The Trump administration has concluded plans to block pregnant women in foreign countries from obtaining US tourist visas.
The move is to stop, “birth tourism”, the term coined for persons who travel to another to give birth.
“Under this rule, if a consular officer has reason to believe a B nonimmigrant visa applicant will give birth in the United States, the applicant is presumed to be seeking a visa for the primary purpose of obtaining US citizenship for the child,” a draft rule obtained by BuzzFeed News reads.
“To rebut this presumption, the visa applicant must establish, to the satisfaction of a consular officer, a legitimate primary purpose other than obtaining US citizenship for a child by giving birth in the United States.”
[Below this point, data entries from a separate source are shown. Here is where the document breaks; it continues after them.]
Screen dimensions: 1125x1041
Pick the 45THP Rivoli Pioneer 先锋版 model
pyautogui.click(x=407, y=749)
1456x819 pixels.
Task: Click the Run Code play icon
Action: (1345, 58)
The draft guidance to be issued for consular officers reads: “Any B nonimmigrant visa applicant who you have reason to believe will give birth during her stay in the United States is presumed to be traveling for the primary purpose of obtaining US citizenship for the child.
“The applicant can overcome this presumption if you find that the primary purpose of travel is not obtaining US citizenship for a child.”
A State Department spokesperson told the platform that, “this change is intended to address the national security and law enforcement risks associated with birth tourism, including criminal activity associated with the birth tourism industry.
“We expect the rule will be published shortly. More details will be available when the rule is published.”
However, officers, however, are told not to ask as a matter of course whether the applicant is pregnant or intends to become pregnant, or require an applicant to provide evidence that they are not pregnant.
Meanwhile, the U.S President, Donald Trump is set to slam travel ban on more countries including Nigeria, Africa’s biggest nation.
An announcement is expected on Monday, January 27, exactly three years after Trump signed the original travel ban on January 27, 2017, just a week into his tenure.
It was earlier reported that the ban was upheld by the US Supreme Court in June 26, 2018.
It affected Iran, Libya, Somalia, Syria and Yemen, Venezuela and North Korea.
For the new restrictions, countries on the list include Belarus, Myanmar (also known as Burma), Eritrea, Kyrgyzstan, Nigeria, Sudan and Tanzania,
White House spokesman, Hogan Gidley, said: “The travel ban has been profoundly successful in protecting our country and raising the security baseline around the world.”